And that's when I heard it.

Speak words of kindness.

Ugh. Of all the times for God to play that card. I double-checked my prepared speech. Nope. No words that passed for kindness. Perhaps if I smiled through gritted teeth, it would appear kind and sorta, you know, trick him. 

Are you not passing swift judgment as well? Are you not judging the whole based on a mere five minutes too?


"Sir, I don't know if you're just having a bad day, or what, but I hope the rest of your day goes well."

I wish I could tell you his entire countenance changed and that we had a little Come to Jesus moment,*** but we didn't. He saw an audience for the encore of his scintillating speech, and seized his fleeting opportunity. I walked away, lest I lose my salvation and have to go to Church Camp to find it again. Perhaps it made a difference to him. Perhaps not...

It's tremendously easy to retaliate by raising the drawbridge and hurling insults across the moat, especially if the entire village participates.**** It's much more difficult to open the city gate, and offer lodging to your enemy. However, if we spend less time judging and throwing temper tantrums, we may just discover new allies along the way. 

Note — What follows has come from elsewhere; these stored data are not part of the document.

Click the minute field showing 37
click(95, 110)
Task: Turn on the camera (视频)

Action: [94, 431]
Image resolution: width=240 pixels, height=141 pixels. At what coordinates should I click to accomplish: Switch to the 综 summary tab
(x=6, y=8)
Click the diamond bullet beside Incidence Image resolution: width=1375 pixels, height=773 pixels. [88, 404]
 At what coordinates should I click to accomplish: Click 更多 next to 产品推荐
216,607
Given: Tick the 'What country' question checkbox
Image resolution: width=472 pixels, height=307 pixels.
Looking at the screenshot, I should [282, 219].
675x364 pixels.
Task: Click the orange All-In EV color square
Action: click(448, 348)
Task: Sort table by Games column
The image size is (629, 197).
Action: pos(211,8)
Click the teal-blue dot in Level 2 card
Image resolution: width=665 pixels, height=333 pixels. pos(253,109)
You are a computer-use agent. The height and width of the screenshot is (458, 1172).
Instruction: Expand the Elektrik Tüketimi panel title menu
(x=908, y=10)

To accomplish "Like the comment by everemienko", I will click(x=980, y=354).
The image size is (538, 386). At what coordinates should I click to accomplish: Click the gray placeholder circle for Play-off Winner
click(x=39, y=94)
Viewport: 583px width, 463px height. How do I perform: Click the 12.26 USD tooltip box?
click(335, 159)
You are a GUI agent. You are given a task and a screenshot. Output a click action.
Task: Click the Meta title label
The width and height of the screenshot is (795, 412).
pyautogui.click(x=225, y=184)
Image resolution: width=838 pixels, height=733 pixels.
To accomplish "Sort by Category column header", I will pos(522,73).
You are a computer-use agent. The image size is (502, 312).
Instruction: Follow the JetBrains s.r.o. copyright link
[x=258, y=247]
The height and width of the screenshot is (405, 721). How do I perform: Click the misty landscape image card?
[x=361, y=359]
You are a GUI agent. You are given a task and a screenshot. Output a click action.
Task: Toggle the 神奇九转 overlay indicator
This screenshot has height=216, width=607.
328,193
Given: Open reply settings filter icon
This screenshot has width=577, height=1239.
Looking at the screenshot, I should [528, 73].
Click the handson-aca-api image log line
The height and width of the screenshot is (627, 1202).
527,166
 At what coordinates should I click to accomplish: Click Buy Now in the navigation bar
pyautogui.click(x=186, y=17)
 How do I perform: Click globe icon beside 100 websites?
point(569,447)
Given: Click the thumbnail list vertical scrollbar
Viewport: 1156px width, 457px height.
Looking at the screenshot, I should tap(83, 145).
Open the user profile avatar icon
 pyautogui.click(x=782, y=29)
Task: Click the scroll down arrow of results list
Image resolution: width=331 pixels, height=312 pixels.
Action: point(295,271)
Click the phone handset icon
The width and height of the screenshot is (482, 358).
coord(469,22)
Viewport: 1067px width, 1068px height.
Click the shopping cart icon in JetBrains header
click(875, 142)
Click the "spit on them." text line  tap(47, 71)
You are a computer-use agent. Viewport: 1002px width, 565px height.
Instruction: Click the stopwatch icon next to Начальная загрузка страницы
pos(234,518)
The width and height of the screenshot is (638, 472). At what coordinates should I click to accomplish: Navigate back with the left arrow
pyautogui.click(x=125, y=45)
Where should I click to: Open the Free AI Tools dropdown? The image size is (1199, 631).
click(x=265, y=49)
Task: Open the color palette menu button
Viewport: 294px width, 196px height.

"If possible, on your part, live at peace with everyone."Romans 12:18

Turns out, there's nothing new under the sun for anybody.

Paddling Across The Moat,


*Which you will still find remains of six months later.
**Despite the fact that I'm pretty confident she could have taken him. Never underestimate the power of a scrappy pregnant woman. 
***Complete with The Circle of Trust and six verses of Kumbaya.
****Please tell me SOMEONE is reciting Monty Python.